**TRECHO DO DOCUMENTO:**
Se você acha que há outras opções que podem dar um retorno maior no mesmo prazo, realiza o prejuízo e parte para outra. Não tem que se apegar a empresa que está dando prejuízo.
Carlos Daltozo, chefe de renda variável da Eleven Financial
É aí que entra outra regra de ouro do investimento em bolsa: ter uma carteira bem diversificada, com ações de várias empresas e setores. Se esse trabalho estiver bem feito, as empresas em alta ajudam a compensar as perdas das apostas que não deram certo e, com sorte, o resultado total se mantem no positivo.
Análise caso a caso
Para Pedro Galdi, analista da gestora Mirae Asset, a decisão de ficar ou sair da ação que deu errado depende de se debruçar sobre cada uma delas, entender as razões que as derrubaram e calcular as perspectivas que têm (ou não) de se reerguer.

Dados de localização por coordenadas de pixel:
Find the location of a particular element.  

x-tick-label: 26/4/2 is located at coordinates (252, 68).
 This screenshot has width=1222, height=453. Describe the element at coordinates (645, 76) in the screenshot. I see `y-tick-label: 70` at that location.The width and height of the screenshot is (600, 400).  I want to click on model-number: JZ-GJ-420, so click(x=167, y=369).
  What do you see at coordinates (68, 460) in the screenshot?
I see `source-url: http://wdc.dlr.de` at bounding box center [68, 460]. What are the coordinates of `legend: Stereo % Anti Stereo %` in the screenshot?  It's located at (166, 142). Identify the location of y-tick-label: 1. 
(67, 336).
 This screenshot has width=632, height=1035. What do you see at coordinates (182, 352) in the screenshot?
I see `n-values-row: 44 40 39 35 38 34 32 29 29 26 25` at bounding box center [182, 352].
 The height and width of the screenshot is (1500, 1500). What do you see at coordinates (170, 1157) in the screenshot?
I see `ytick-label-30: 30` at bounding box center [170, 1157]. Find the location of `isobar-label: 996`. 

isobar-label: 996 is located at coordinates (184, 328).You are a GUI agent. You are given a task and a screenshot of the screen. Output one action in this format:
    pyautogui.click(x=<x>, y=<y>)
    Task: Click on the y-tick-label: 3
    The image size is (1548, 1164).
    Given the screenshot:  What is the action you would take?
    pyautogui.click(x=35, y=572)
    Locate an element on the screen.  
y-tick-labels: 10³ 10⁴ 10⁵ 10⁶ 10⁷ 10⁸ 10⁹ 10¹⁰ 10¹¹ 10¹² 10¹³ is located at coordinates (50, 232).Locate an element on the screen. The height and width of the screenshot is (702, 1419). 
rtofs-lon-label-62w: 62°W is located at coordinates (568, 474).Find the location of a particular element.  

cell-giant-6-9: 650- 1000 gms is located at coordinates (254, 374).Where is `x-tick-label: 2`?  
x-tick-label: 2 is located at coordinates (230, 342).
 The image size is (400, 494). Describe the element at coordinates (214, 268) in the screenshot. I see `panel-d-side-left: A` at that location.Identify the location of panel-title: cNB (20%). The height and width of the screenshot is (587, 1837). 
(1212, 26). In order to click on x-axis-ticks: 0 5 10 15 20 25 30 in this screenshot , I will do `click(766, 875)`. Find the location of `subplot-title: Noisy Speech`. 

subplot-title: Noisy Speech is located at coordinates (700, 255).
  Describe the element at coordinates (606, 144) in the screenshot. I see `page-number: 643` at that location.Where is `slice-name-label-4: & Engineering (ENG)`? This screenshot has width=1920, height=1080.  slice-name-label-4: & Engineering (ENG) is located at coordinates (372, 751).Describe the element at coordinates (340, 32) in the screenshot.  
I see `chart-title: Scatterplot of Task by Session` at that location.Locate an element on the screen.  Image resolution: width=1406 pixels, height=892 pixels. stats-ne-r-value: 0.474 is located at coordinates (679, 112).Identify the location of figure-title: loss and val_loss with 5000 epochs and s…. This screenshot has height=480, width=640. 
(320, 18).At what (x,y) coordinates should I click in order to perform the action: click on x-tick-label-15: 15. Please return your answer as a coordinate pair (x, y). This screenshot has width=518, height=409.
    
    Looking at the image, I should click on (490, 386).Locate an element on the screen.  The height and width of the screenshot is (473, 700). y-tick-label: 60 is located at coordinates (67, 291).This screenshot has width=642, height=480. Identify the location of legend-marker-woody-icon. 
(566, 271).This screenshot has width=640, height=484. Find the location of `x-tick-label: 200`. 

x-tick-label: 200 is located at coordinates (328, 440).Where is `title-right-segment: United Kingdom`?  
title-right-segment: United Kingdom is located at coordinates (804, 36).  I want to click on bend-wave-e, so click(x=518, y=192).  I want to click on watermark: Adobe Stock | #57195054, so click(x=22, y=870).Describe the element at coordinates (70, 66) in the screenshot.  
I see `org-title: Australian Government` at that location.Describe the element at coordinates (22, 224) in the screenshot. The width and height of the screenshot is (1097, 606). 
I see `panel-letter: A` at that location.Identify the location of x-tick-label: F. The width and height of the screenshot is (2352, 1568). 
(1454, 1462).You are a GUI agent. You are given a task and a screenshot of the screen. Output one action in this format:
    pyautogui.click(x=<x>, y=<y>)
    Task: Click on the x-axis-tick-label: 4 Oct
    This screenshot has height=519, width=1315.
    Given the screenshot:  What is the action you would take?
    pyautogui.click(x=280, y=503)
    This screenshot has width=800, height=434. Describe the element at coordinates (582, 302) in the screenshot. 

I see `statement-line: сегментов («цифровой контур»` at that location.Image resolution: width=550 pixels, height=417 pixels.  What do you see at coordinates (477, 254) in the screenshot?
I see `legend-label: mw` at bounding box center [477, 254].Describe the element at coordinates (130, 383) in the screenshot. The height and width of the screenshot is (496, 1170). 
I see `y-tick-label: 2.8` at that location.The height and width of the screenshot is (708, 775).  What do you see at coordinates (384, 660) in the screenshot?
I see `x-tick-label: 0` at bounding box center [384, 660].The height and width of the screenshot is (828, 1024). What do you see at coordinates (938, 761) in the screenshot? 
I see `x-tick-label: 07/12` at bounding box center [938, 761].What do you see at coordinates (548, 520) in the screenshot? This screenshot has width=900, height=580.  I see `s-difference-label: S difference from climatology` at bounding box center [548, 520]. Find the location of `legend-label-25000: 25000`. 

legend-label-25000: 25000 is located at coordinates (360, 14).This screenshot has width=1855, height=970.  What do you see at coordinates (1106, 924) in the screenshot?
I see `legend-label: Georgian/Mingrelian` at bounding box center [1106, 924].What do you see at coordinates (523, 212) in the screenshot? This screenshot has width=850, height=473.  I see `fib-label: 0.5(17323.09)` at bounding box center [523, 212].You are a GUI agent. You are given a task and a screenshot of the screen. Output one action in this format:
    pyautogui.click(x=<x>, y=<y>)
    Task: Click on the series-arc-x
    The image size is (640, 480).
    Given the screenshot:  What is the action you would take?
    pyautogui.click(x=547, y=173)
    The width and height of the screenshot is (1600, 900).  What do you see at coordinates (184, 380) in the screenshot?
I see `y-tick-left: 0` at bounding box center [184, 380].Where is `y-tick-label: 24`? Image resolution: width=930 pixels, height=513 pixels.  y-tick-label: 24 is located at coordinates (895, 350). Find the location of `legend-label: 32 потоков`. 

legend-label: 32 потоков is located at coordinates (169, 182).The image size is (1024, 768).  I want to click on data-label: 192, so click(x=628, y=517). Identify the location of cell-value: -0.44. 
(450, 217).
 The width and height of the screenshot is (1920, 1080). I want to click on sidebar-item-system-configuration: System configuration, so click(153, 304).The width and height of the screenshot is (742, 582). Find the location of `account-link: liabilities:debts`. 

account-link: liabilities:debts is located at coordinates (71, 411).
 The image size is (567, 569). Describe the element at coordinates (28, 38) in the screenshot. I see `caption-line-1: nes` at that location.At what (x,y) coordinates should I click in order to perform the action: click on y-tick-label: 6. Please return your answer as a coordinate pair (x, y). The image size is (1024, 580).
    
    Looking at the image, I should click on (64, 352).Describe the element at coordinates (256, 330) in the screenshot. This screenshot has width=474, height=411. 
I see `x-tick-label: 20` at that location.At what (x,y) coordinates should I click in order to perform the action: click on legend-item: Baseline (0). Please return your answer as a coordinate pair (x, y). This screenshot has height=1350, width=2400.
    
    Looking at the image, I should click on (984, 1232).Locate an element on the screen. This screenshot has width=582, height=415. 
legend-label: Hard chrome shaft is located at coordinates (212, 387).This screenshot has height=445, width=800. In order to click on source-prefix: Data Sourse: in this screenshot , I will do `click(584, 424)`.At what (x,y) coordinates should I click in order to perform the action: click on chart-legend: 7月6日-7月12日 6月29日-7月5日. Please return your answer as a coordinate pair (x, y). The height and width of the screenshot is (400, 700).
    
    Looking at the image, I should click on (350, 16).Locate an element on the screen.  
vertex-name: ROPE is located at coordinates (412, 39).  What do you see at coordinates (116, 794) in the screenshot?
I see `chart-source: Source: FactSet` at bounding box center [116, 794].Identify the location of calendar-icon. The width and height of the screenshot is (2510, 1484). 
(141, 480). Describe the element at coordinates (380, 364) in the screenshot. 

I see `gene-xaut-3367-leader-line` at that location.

**PERGUNTAS A RESPONDER:**
[A] Responda com base no trecho sobre investimentos em bolsa:
(i) Que cargo Carlos Daltozo ocupa e em qual empresa?
(ii) Qual é a outra regra de ouro do investimento em bolsa citada?
(iii) Onde Pedro Galdi trabalha como analista?
[B] Por favor, dê sequência ao trecho sobre investimentos em bolsa, começando logo depois da última frase.
As linhas de dados não são necessárias aqui.

**RESPOSTAS POR ITEM:**
[A]
(i) Chefe de renda variável da Eleven Financial.
(ii) Ter uma carteira bem diversificada, com ações de várias empresas e setores.
(iii) Na gestora Mirae Asset.

[B]
O IRB, por exemplo, é um que, em sua visão, ainda tem salvação, mesmo que não tão cedo. Isso, se não justifica a compra de mais enquanto o papel está em liquidação, serve para mantê-lo na carteira em banho maria à espera de uma melhora.
“É uma resseguradora muito forte, que teve erros de gestão no passado e que agora deve arrumar a casa”, disse Galdi. “Ela precisa agora mostrar melhora nos resultados, e pode retomar a confiança e se recuperar. Mas demora.”
É o mesmo caso de quem não podia imaginar que uma pandemia surgiria no mundo e perdeu dinheiro com as empresas de varejo e de turismo, que ainda estão longe de recuperar tudo o que caíram desde o ano passado. “Se a pessoa comprou lá atrás, agora segura. Vender significa assumir um prejuízo muito grande e, mesmo que demore, a economia e o valor delas devem voltar.”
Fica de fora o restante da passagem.